Miércoles: Llega la Cruz Roja y Monseñor Tovar a evacuarnos, a mi caballo blanco le habían zampado un balazo en una pata pero aun así le metí las espuelas, jamás olvidaré esa larga fila de pacientes y médicos caminando cual cuento de terror, la esperanza a lo lejos. Algo horrible. Fuimos trasladados a una casa parroquial, ¡pudimos bañarnos después de cinco días en una casa vecina!, comer caliente, ¡NO TENER MIEDO!; mirábamos los aviones surcar nuestro cielo rojo para ametrallar a sus hermanos, pensábamos que eran pilotos gringos pues eran realmente hábiles y diestros en sus embestidas. Esa noche de miércoles a jueves tuvimos como compañero de sueño a un guerrillero que había recibido un balazo en la cabeza, Monseñor en su infinita misericordia le cambió ropa para que los soldados no llegaran a rematarlo. Ya el herido empezaba a descomponerse, aun en vida.

Jueves: Hablé con mi familia, todos temerosos. Le dije a mi padre que me retiraría, que mi prioridad era la familia; no olvido sus palabras: “Cada quien es dueño de su miedo”.

Viernes: Llega el jefe del servicio de medicina interna, Dr. Guillermo “El Negro” Rivas, hombre corpulento, amante del lúpulo y la cebada, ser humano maravilloso y le comenté que abandonaba ese hospital provisional y casa del dolor; sus palabras fueron que era al único a quien le daría nota pero debido a mi retiro la aprobación de la materia quedaba supeditada a que debía obtener una nota arriba de cinco en el privado de medicina interna, le hice ver qué familia solo tenía una y que la materia de medicina interna podría repetirla hasta la muerte; nos despedimos y hablé con mi familia; mi padre me preguntó cuánto creía que me llevaría llegar a San Salvador, le dije que si no llegaba en una hora es porque nos ametrallaron.

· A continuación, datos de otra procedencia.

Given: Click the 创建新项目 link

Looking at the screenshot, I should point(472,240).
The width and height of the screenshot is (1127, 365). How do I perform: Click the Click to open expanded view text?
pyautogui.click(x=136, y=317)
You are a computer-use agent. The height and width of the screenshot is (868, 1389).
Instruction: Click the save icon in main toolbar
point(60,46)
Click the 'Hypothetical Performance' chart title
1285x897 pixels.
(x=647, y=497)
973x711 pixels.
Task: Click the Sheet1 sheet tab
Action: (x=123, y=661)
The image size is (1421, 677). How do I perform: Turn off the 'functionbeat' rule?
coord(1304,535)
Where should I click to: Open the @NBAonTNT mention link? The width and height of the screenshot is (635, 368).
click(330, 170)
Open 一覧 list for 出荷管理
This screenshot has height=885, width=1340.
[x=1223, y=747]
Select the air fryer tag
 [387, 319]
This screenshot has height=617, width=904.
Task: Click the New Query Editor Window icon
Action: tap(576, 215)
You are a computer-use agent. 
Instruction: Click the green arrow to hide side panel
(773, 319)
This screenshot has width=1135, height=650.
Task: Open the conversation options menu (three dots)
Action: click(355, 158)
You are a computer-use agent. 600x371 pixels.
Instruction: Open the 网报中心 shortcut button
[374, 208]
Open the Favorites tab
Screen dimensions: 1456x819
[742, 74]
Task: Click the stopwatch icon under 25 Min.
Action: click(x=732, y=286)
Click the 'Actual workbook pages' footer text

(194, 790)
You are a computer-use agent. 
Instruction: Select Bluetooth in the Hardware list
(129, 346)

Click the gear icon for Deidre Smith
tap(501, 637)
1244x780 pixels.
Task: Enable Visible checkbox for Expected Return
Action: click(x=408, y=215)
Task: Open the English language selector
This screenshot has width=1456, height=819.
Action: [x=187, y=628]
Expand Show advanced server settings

Junto a mi hermano Dr. Vicente Villalta Cárcamo alzamos vuelo. Viaje sin novedad. Fui a dejar a mi hermano a su casa en la colonia Miramonte y llegué a casa en Santa Tecla. Flaco como un ejote, feliz de ver y abrazar a mi familia, sobre todo a mi madre. Pasé el privado y el caballero Dr. Rivas cumplió su palabra. Escribo esta historia como algo que deben saber los jóvenes, somos los viejos orejas peludas los responsables de cuidar a nuestros jóvenes y que nunca vuelva a haber una guerra donde el soldado pobre asesina al guerrillero pobre y viceversa. Los muertos los ponemos los pobres. La lechita se la toman los ricos. Lo visto el nueve de febrero en la Asamblea Legislativa me hizo volar a esa triste página en nuestra historia.

Odio la violencia, de la forma que sea y debemos todos, gobierno, pueblo y cada salvadoreño nunca volver a ese pasado de terror que muchísimos vivimos. Los jóvenes amos del táctil no tienen idea de lo triste que es una guerra entre hermanos. Apelo a la sensatez, a tan siquiera recordar que vivimos en una aparente democracia gracias a esos ochenta mil muertos hermanos. Democracia es tener salud, seguridad social, libertad, respeto, vida. Democracia no es emitir el sufragio. Debe cada responsable de seguridad revisar nuestra triste página de esa guerra de pobres, pues dudo, dudo que al Sr. Ministro de Defensa le gustaría que un hijo de él viviera tan durísima historia. Sólo pensando que aquel o éste es mi hermano, saldremos adelante. Ojalá estas líneas no escondan una fatal profecía donde no sean ni soldados contra guerrilleros sino masacres entre fanáticos, entre hermanos.